▶ _Your objective_
Copy the entries below without any changes, from the line with "Where should I click to: Toggle" to the line with "I will pos(277,61).", including both of those lines.

▶ _Supplied records_
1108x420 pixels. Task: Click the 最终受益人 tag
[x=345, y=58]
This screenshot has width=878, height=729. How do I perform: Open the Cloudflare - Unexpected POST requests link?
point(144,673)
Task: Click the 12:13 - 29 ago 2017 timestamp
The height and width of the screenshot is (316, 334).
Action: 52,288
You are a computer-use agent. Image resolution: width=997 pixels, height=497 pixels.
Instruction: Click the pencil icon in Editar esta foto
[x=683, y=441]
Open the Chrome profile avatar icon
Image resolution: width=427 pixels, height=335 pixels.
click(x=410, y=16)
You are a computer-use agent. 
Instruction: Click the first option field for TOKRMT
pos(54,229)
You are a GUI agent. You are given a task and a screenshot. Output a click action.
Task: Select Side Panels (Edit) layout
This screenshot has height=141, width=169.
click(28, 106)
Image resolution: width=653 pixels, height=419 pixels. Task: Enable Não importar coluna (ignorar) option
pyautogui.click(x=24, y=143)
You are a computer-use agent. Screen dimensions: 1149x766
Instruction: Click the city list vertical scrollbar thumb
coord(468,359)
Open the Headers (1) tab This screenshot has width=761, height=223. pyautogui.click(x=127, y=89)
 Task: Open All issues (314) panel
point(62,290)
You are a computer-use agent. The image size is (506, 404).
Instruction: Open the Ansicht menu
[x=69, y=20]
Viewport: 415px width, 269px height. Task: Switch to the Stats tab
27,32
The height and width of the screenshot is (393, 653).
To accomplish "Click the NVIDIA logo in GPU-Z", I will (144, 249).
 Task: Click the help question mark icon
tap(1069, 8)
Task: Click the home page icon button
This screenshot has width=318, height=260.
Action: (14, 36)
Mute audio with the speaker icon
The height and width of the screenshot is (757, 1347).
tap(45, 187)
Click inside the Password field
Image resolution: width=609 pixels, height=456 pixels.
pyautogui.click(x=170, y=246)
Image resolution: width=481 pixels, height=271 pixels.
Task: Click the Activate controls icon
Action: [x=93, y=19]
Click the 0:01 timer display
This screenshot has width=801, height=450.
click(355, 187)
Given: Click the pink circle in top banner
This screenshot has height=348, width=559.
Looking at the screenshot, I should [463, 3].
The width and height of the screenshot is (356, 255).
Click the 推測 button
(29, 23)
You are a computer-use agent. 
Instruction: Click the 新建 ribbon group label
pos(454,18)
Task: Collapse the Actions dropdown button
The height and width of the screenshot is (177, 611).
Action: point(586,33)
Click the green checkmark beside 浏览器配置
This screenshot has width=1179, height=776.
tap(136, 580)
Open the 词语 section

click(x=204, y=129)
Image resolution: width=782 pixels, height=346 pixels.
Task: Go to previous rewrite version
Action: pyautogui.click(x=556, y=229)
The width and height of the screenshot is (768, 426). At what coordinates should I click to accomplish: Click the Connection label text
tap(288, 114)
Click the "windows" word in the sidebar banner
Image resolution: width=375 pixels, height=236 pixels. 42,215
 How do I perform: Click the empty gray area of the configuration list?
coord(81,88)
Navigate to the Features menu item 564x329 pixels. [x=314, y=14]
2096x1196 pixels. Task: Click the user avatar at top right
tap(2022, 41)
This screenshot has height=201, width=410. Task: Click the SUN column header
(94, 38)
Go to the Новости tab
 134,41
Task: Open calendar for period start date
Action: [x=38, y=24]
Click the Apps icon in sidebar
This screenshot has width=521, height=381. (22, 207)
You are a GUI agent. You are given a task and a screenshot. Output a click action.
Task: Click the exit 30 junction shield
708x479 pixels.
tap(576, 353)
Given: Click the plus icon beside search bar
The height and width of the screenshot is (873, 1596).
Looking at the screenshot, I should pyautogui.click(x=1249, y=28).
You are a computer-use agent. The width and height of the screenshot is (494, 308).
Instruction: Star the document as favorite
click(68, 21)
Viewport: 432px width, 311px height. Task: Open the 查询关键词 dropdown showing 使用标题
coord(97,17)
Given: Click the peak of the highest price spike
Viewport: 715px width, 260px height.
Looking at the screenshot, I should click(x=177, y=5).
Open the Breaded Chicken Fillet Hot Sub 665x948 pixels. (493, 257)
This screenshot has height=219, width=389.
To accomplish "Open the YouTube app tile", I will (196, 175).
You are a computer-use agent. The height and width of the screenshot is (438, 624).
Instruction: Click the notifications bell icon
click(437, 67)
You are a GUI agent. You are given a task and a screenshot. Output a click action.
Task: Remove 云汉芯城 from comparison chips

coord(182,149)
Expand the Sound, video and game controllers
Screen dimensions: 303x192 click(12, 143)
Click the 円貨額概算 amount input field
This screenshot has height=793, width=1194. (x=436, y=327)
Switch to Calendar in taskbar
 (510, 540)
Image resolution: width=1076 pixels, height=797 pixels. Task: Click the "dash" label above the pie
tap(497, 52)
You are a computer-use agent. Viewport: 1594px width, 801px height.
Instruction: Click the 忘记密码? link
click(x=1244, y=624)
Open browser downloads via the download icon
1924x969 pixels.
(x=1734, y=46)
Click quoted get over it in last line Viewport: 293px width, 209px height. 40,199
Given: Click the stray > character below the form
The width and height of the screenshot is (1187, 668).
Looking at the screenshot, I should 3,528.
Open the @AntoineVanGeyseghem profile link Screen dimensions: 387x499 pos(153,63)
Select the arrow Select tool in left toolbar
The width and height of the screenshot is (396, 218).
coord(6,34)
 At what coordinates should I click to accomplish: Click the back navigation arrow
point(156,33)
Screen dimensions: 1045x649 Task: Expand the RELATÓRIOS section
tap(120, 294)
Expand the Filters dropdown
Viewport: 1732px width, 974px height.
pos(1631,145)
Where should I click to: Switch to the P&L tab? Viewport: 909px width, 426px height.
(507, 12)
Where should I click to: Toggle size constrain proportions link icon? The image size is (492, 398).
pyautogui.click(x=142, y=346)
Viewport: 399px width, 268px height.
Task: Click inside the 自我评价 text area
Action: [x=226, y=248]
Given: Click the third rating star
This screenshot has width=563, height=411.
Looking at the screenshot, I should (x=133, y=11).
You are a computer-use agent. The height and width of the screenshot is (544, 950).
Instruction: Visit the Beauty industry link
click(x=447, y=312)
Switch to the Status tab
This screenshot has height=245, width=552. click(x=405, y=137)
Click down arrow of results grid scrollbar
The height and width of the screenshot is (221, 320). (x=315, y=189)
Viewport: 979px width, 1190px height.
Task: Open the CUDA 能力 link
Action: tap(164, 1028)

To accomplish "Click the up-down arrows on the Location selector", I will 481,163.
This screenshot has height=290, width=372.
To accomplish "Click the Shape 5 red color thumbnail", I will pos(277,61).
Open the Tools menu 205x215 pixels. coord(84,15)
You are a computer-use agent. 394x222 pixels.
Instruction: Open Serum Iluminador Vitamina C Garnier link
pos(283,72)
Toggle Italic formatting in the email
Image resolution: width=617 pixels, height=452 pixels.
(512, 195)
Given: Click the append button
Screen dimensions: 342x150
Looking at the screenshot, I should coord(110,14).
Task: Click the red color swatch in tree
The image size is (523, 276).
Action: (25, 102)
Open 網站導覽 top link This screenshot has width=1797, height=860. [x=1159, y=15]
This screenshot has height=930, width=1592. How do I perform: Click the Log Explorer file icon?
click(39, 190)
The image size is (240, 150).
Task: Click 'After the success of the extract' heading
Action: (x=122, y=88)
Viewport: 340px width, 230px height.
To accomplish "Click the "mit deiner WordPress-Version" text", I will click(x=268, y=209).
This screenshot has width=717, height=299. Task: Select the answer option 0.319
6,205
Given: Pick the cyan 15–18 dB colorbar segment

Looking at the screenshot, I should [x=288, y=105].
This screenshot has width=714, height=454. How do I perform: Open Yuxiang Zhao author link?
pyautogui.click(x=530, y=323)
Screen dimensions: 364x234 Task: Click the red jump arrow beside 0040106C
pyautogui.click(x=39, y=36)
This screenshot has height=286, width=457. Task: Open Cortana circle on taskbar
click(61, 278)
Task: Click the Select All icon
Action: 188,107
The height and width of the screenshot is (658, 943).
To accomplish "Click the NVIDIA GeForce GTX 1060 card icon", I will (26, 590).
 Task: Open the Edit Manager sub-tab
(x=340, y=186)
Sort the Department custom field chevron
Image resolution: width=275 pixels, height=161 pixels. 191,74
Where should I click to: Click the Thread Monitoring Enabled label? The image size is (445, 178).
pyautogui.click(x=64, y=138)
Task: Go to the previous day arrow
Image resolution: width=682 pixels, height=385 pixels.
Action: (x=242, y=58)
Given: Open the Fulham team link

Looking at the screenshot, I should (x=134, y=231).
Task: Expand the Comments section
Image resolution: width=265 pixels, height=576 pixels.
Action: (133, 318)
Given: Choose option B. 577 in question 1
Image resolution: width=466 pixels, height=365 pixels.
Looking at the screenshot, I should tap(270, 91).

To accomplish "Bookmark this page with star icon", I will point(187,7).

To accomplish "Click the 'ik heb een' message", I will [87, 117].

▶ _Finished exercise_
Where should I click to: Toggle size constrain proportions link icon? The image size is (492, 398).
pyautogui.click(x=142, y=346)
Viewport: 399px width, 268px height.
Task: Click inside the 自我评价 text area
Action: [x=226, y=248]
Given: Click the third rating star
This screenshot has width=563, height=411.
Looking at the screenshot, I should (x=133, y=11).
You are a computer-use agent. The height and width of the screenshot is (544, 950).
Instruction: Visit the Beauty industry link
click(x=447, y=312)
Switch to the Status tab
This screenshot has height=245, width=552. click(x=405, y=137)
Click down arrow of results grid scrollbar
The height and width of the screenshot is (221, 320). (x=315, y=189)
Viewport: 979px width, 1190px height.
Task: Open the CUDA 能力 link
Action: tap(164, 1028)

To accomplish "Click the up-down arrows on the Location selector", I will 481,163.
This screenshot has height=290, width=372.
To accomplish "Click the Shape 5 red color thumbnail", I will pos(277,61).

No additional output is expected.